E & C : Quel rôle les entreprises ont-elles à jouer dans la construction de ce nouveau modèle social ?

T. P. : Elles jouent un rôle financier, bien évidemment. Mais elles peuvent aussi jouer un rôle collectif, à travers leurs organisations représentatives : elles disposent d'ailleurs d'un pouvoir d'initiative et de proposition qu'elles n'exercent pas assez, à mon avis. Les entreprises ont également un devoir d'intégration sociale. Je ne comprends pas pourquoi elles se représentent les jeunes publics uniquement comme un risque, alors qu'ils sont plutôt plus formés que les anciens et coûtent moins cher. Ils apportent à l'entreprise des idées, des facilités face aux nouvelles techniques, des envies, etc. Il est temps que l'entreprise les regarde comme une chance et les forme au monde du travail.

Bien sûr, il existe aussi un problème de l'emploi des plus de 55 ans. Aux entreprises de plus de 50 salariés d'anticiper sur leurs pyramides des âges et d'adapter les postes de façon à valoriser le capital d'expérience des plus de 50 ans. Les échéances électorales de 2007 doivent être l'occasion de débattre sur ces grandes orientations de la solidarité au XXIe siècle.

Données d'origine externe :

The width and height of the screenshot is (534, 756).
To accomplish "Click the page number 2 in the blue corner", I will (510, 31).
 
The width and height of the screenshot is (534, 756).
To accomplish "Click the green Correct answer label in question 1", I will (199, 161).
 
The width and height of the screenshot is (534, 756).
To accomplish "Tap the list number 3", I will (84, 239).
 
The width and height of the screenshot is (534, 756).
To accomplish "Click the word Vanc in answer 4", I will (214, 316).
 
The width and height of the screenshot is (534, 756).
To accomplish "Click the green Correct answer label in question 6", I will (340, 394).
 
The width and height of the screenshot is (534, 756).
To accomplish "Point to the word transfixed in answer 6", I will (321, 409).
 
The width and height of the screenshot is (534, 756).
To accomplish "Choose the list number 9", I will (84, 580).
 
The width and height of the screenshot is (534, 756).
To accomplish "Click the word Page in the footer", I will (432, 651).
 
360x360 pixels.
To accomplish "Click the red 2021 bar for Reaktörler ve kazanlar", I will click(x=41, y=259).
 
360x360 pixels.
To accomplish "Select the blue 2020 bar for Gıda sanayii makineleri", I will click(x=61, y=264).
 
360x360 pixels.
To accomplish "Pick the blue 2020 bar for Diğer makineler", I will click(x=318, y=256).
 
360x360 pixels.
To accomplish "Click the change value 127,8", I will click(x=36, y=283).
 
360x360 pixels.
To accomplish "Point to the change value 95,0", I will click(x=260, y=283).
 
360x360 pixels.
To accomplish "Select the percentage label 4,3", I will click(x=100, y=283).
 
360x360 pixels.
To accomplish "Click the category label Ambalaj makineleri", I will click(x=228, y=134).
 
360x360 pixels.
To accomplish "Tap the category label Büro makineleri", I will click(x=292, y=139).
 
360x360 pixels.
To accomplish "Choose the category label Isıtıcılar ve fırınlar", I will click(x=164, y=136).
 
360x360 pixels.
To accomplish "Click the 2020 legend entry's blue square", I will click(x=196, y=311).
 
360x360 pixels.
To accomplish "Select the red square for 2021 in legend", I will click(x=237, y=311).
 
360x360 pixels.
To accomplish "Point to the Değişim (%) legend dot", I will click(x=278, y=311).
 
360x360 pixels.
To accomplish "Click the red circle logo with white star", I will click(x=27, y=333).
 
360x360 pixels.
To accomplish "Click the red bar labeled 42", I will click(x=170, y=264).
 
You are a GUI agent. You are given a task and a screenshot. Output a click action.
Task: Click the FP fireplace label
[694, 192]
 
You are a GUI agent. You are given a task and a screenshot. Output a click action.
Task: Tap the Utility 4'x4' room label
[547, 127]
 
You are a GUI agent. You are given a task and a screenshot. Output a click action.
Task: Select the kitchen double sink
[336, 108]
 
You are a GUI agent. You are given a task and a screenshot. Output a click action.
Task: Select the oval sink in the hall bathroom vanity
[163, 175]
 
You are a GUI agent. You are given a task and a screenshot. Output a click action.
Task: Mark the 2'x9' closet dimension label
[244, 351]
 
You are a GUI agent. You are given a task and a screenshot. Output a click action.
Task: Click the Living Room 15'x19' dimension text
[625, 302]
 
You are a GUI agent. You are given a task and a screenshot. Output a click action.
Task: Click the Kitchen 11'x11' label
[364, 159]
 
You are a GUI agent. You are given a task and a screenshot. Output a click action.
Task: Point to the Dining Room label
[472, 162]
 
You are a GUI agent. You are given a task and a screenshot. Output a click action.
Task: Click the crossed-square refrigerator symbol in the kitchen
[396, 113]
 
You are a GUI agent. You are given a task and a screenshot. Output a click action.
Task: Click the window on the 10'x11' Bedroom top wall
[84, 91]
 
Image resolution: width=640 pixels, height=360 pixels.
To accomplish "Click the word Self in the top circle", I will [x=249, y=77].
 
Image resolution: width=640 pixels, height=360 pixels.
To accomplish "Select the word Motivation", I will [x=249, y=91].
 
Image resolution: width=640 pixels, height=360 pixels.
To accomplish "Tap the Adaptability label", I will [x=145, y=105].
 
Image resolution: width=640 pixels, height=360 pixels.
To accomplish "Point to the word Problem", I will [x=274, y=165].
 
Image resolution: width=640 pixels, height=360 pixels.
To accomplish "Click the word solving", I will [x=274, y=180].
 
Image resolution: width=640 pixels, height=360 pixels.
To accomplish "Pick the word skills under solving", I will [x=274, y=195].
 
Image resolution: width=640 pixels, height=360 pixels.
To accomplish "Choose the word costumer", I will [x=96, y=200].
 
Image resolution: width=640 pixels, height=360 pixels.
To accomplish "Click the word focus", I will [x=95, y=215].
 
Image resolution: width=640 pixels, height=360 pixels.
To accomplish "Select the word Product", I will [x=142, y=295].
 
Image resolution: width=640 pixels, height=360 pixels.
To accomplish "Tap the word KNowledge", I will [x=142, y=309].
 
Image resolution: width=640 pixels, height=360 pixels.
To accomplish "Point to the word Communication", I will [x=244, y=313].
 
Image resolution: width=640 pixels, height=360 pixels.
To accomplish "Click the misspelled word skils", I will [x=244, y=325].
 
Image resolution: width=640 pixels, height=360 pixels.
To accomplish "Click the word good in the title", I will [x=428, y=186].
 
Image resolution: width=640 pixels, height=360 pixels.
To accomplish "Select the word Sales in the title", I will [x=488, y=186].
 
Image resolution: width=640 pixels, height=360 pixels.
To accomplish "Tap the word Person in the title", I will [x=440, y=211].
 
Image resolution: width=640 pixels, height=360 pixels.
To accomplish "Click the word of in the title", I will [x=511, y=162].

Faut-il brûler le modèle social français ?, Dominique Méda et Alain Lefebvre, Seuil, 2006.

L'inflation scolaire. Les désillusions de la méritocratie, Marie Duru-Bellat, Seuil, 2006.

L'égalité des possibles, la nouvelle société française, Eric Maurin, Seuil, 2002.

parcours

Normalien, Thierry Pech a d'abord enseigné les lettres à Paris-10. Au milieu des années 1990, il a été secrétaire général adjoint de l'Institut des hautes études sur la justice (IHEJ).

Il a travaillé avec Nicole Notat pour la CFDT, où il était en charge des relations entre l'organisation syndicale et les experts et intellectuels.

En 2002, il crée, avec Pierre Rosanvallon, la République des Idées, un think tank qui participe aux débats de société à travers des conférences et des publications.

Il est le coauteur, avec Marc-Olivier Padis, des Multinationales du coeur. Les ONG, la politique et le marché (Seuil, 2004). Il vient également de diriger La Nouvelle critique sociale (Seuil, 2006).